I asked Joe Khachan this question:

Did you go to great lengths to reduce the resistance of the coil path?

He responded:

Yes we try and use a thick enough wire so that the resistance is small but it cannot be too thick in order to be able to have many turns. More importantly is the contact resistance when connecting to the wires. We try to keep this low. From this perspective, a milliOhm meter is helpful.

Milliohm meters start around \$200 on ebay. Too much.

Then I found this excellent tutorial on Kelvin (4-wire) resistance measurement.

Luckily I had a current sensing resistor on hand for the current reading:

I used the resistor on the right.

So current sense resistor plus two voltmeters and BINGO: milliohm meter. Results:

The coil path is 0.35Ω.

The dummy coil is 0.185Ω

As a calibration I tested the 0.001Ω resistor. Result: 0.00088888

Now I have excellent tool to troubleshoot resistance in the coil path. AWESOME.

### 3 responses

25 08 2011

Moin

Nicely improvised.
I often use the same technique to measure resistances below 10Ohm.
Even though my multimeter is not the bad, it’s only not that precise for low resistances.

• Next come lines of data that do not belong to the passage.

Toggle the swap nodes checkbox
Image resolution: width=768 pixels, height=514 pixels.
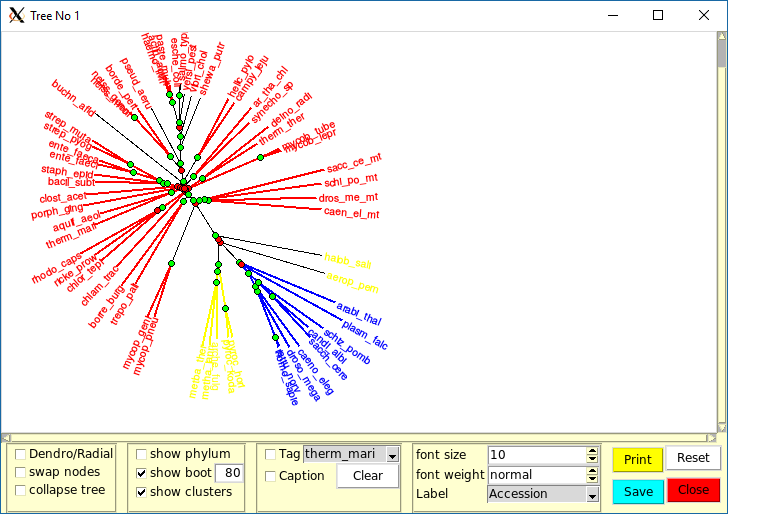(x=21, y=472)
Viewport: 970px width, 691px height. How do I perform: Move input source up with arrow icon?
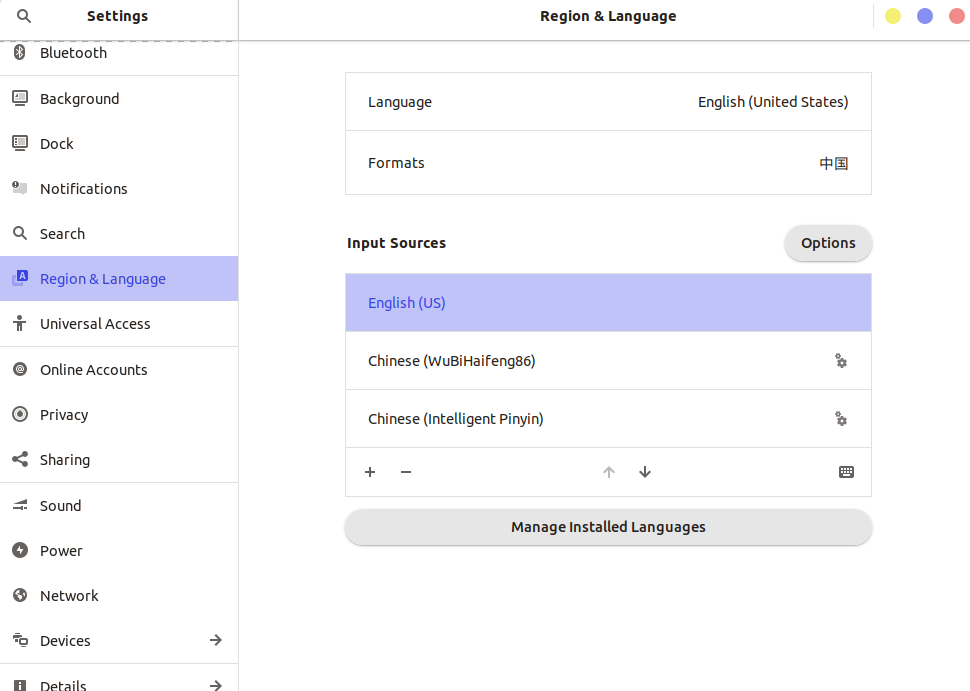609,472
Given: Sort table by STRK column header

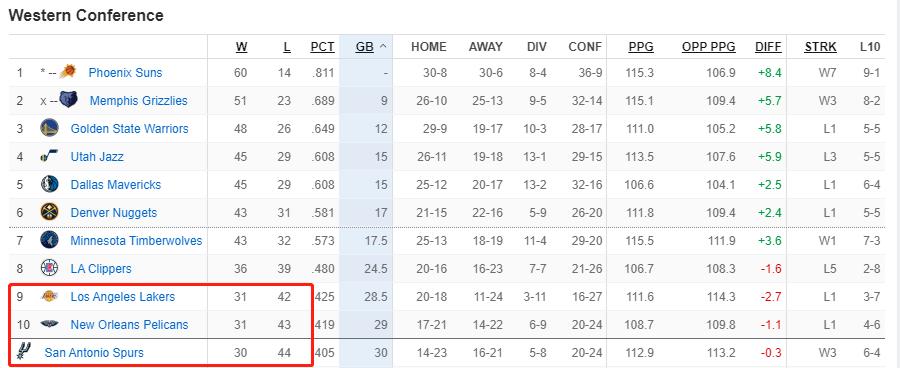Looking at the screenshot, I should click(x=820, y=47).
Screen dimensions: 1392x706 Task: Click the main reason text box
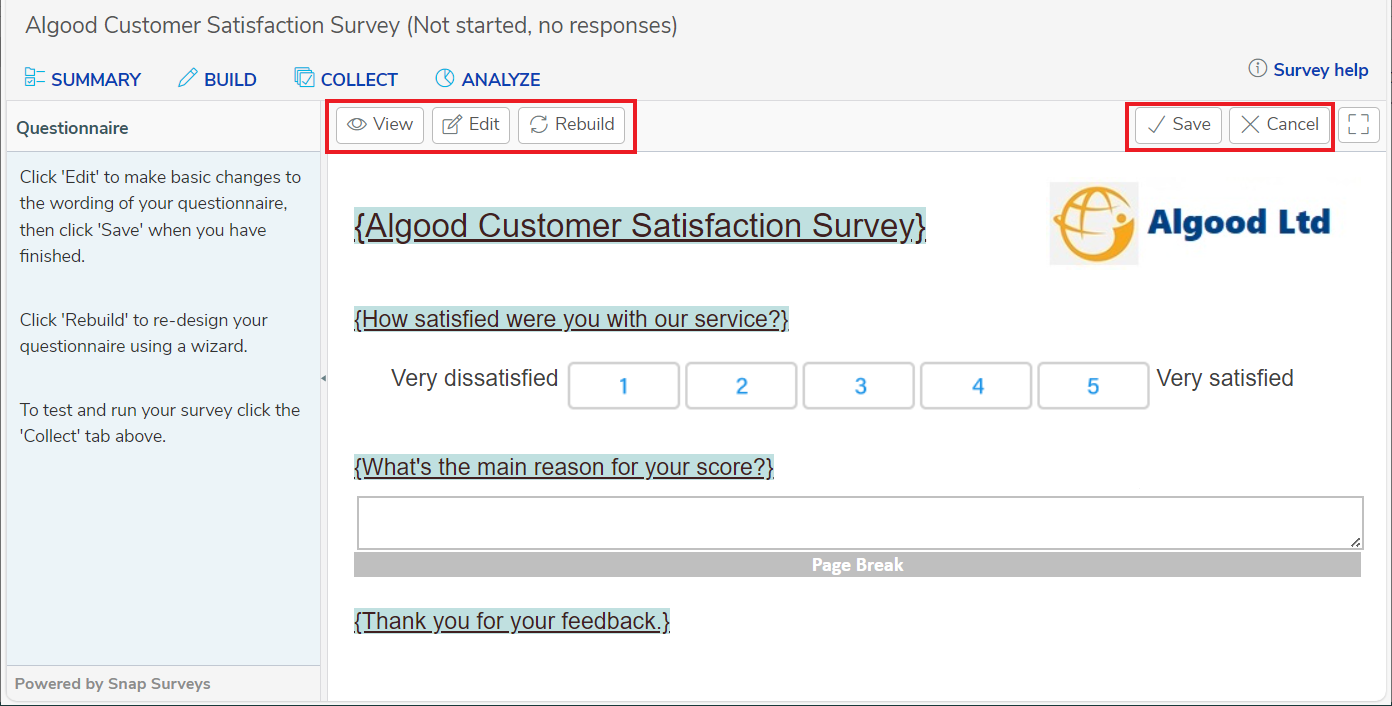(x=859, y=523)
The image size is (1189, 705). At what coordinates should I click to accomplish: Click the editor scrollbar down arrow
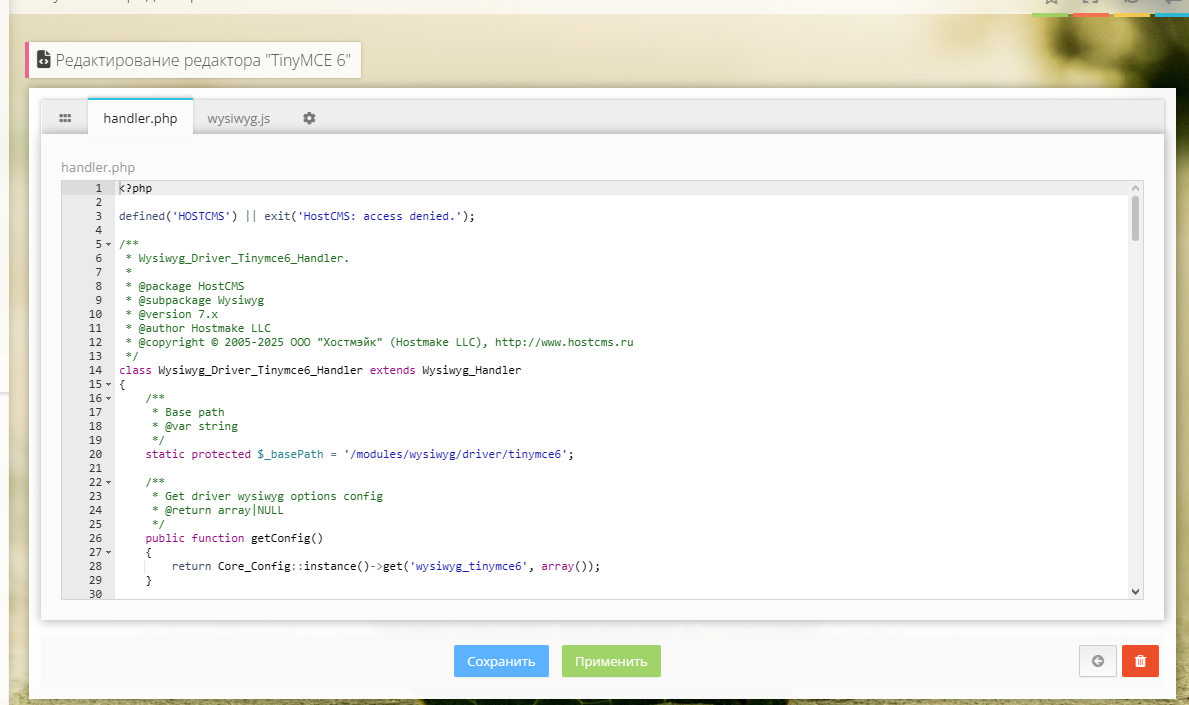1135,592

One other thing you should measure is the inductance of the coils.
Even if the inductance is very small, it might still have a great influence of your coils impedance since you use high currents and voltages.
Also you can calculate the the theoretical waveform for you pulse an compare it to your measurements.
An other important fact is that the impedance limits your maximum pulse frequency and if I remember correctly the experiment involves firing the coils repeatedly and fast.

Just some late night thoughts from Germany.

Greetings
Sebastian

25 08 2011

Silver has a lower resistance (about half that of copper) however it is obviously more expensive. Plus it doesn’t normaly come lacquered.